# Jonathan Halverson
# Tuesday, May 10, 2016
# Spam classification

In this notebook we build a classifier for emails.

In [1]:
from pyspark.mllib.regression import LabeledPoint
from pyspark.mllib.feature import HashingTF
from pyspark.mllib.classification import LogisticRegressionWithLBFGS

Below the raw data is read in to RDD's:

In [2]:
ham = sc.textFile('ham.txt')
spam = sc.textFile('spam.txt')

NameError: name 'sc' is not defined

In [3]:
print ham.count()
print ham.first()

7
Dear Spark Learner, Thanks so much for attending the Spark Summit 2014!  Check out videos of talks from the summit at ...


In [4]:
print spam.count()
print spam.first()

5
Dear sir, I am a Prince in a far kingdom you have not heard of.  I want to send you money via wire transfer so please ...


The text is converted to words count vectors (bag of words):

In [6]:
tf = HashingTF(numFeatures=10000)
hamFeatures = ham.map(lambda email: tf.transform(email.split()))
spamFeatures = spam.map(lambda email: tf.transform(email.split()))

In [7]:
hamFeatures.first()

SparseVector(10000, {543: 1.0, 773: 1.0, 1034: 2.0, 1704: 1.0, 1957: 1.0, 1962: 2.0, 2837: 1.0, 2916: 1.0, 3683: 1.0, 3731: 1.0, 3921: 1.0, 5057: 1.0, 5325: 1.0, 6292: 1.0, 6902: 1.0, 7928: 1.0, 8297: 1.0, 8787: 1.0, 9382: 1.0, 9683: 1.0})

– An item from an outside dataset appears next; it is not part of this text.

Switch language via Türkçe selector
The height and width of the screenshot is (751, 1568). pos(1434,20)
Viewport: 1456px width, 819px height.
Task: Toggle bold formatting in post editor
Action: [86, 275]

The labels are assigned to the appropriate records:

In [9]:
positiveClass = spamFeatures.map(lambda record: LabeledPoint(1, record))
negativeClass = hamFeatures.map(lambda record: LabeledPoint(0, record))

In [11]:
positiveClass.first()

LabeledPoint(1.0, (10000,[438,451,620,1175,1801,1882,1948,2916,3542,3921,3937,5011,5245,6416,7009,7344,7928,8072,8104,8318,8350,8729,9308,9416],[1.0,1.0,1.0,1.0,1.0,2.0,1.0,1.0,1.0,1.0,1.0,1.0,1.0,1.0,1.0,2.0,1.0,1.0,2.0,1.0,1.0,1.0,1.0,1.0]))

In [14]:
trainingData = positiveClass.union(negativeClass).cache()
model = LogisticRegressionWithLBFGS.train(trainingData)

Let's try out model on the training data:

In [17]:
[model.predict(item) for item in hamFeatures.collect()]

[0, 0, 0, 0, 0, 0, 0]

In [18]:
[model.predict(item) for item in spamFeatures.collect()]

[1, 1, 1, 1, 1]

Let's try two out-of-sample emails are see if they are correctly classified:

In [19]:
model.predict(tf.transform("Get a free mansion by sending 1 million dollars to me.".split()))

1

In [20]:
model.predict(tf.transform("Hi Mark, Let's meet at the coffee shop at 3 pm.".split()))

0

We see that both predictions are correct. One could extend this example by doing more pre-processing on the emails and working with more data. The model could also be evaluated by looking at an ROC curve.